作業内容 -
[1] 判決抜粋に基づき、初審命令主文の第1項から第3項までが、それぞれ誰に何を命じているかを項ごとに挙げてください。
[2] 判決抜粋では、東京都地方労働委員会は主文第1項の命令を誰を名宛人として発したものと解されていますか。
[3] 判決抜粋のうち、「二 控訴人済生会の訴の利益の有無についての判断」から「のであると解せざるをえない。」までの部分を、一字も変えずにそのまま書き写してください。

判決抜粋 -
□ □ □ □ □ □ □
二 控訴人済生会の訴の利益の有無についての判断
1 原判決事実摘示第二、一、1の事実は当事者間に争いがなく、この事実と前項において認定した事実によれば、本件命令によつて維持された東京都地方労働委員会の初審命令主文第1項(以下、単に「主文第1項」という。同主文第2、第3項もこれにならう。)は、控訴人済生会の組織の一部(支店)であつて、独立した社団又は財産とも認められない控訴人病院を名宛人とし、これに対して、補助参加人全済生会労働組合中央病院支部所属の組合員に対し同項所定の年末一時金の支払を命じ、主文第2項は、控訴人らに対して、同項所定の陳謝文の掲示を命じ、主文第3項は、控訴人らに対し、控訴人らが前二項を履行したときは、すみやかに東京都地方労働委員会にその旨を報告すべき旨を命じていることが明らかである。右主文第1項につき、それ自体の文言だけからすると、表示上の名宛人である控訴人病院を支配する実質上の使用者すなわち控訴人済生会を名宛人とし、表示上の名宛人である控訴人病院をして命令に従わせるよう義務づける趣旨の命令と解される余地がないでもないが、初審命令の理由とあわせ読むときは、東京都地方労働委員会は、控訴人病院を形式上及び実質上の名宛人として主文第1項の命令を発したものであり、また中央労働委員会も、同様の趣旨においてこれを維持したものであると解せざるをえない。
□ □ □ □ □ □ □
エントリー抜粋 -
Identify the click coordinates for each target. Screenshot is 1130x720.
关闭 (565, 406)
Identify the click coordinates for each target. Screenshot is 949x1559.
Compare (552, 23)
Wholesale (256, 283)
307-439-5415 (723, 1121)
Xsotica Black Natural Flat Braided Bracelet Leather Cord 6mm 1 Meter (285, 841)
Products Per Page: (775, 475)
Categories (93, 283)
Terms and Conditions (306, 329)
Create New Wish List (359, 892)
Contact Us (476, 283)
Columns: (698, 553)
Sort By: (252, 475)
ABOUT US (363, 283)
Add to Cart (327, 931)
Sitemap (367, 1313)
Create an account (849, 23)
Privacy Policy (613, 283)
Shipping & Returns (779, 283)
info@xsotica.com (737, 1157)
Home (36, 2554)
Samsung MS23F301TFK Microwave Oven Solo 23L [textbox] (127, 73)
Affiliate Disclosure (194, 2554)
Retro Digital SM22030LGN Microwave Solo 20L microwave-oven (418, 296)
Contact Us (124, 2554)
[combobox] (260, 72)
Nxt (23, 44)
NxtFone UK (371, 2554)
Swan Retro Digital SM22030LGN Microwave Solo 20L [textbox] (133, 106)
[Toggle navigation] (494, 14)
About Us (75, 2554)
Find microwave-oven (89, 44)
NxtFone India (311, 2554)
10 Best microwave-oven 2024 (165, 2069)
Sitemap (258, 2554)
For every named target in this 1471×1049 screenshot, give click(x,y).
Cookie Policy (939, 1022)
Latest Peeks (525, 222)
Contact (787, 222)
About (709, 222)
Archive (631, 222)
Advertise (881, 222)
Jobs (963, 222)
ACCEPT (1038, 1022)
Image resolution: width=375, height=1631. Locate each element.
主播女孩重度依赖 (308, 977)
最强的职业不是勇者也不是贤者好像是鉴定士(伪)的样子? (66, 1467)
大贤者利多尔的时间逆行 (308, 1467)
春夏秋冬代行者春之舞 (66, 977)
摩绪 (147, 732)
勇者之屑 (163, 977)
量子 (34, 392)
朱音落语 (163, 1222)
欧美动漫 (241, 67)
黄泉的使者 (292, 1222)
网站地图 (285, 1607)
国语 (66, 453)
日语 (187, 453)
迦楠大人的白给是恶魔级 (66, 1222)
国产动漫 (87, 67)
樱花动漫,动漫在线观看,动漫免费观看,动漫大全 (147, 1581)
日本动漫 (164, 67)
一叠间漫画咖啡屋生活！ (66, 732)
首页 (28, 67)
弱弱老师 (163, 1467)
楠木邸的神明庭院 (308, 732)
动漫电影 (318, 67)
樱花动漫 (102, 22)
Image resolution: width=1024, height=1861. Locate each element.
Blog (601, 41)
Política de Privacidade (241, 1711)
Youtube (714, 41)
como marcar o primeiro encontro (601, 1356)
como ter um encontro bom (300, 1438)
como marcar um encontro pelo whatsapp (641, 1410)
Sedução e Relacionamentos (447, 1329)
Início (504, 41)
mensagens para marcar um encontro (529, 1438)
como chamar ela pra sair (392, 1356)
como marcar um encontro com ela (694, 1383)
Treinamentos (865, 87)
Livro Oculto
□ □ □ □ □ □ □
作業結果 -
[1]
- 主文第1項：控訴人病院に対し、補助参加人全済生会労働組合中央病院支部所属の組合員に同項所定の年末一時金を支払うよう命じている。
- 主文第2項：控訴人らに対し、同項所定の陳謝文を掲示するよう命じている。
- 主文第3項：控訴人らに対し、前二項を履行したときは、すみやかに東京都地方労働委員会にその旨を報告するよう命じている。

[2] 控訴人病院を形式上及び実質上の名宛人として発したものと解されています。

[3]
二 控訴人済生会の訴の利益の有無についての判断
1 原判決事実摘示第二、一、1の事実は当事者間に争いがなく、この事実と前項において認定した事実によれば、本件命令によつて維持された東京都地方労働委員会の初審命令主文第1項(以下、単に「主文第1項」という。同主文第2、第3項もこれにならう。)は、控訴人済生会の組織の一部(支店)であつて、独立した社団又は財産とも認められない控訴人病院を名宛人とし、これに対して、補助参加人全済生会労働組合中央病院支部所属の組合員に対し同項所定の年末一時金の支払を命じ、主文第2項は、控訴人らに対して、同項所定の陳謝文の掲示を命じ、主文第3項は、控訴人らに対し、控訴人らが前二項を履行したときは、すみやかに東京都地方労働委員会にその旨を報告すべき旨を命じていることが明らかである。右主文第1項につき、それ自体の文言だけからすると、表示上の名宛人である控訴人病院を支配する実質上の使用者すなわち控訴人済生会を名宛人とし、表示上の名宛人である控訴人病院をして命令に従わせるよう義務づける趣旨の命令と解される余地がないでもないが、初審命令の理由とあわせ読むときは、東京都地方労働委員会は、控訴人病院を形式上及び実質上の名宛人として主文第1項の命令を発したものであり、また中央労働委員会も、同様の趣旨においてこれを維持したものであると解せざるをえない。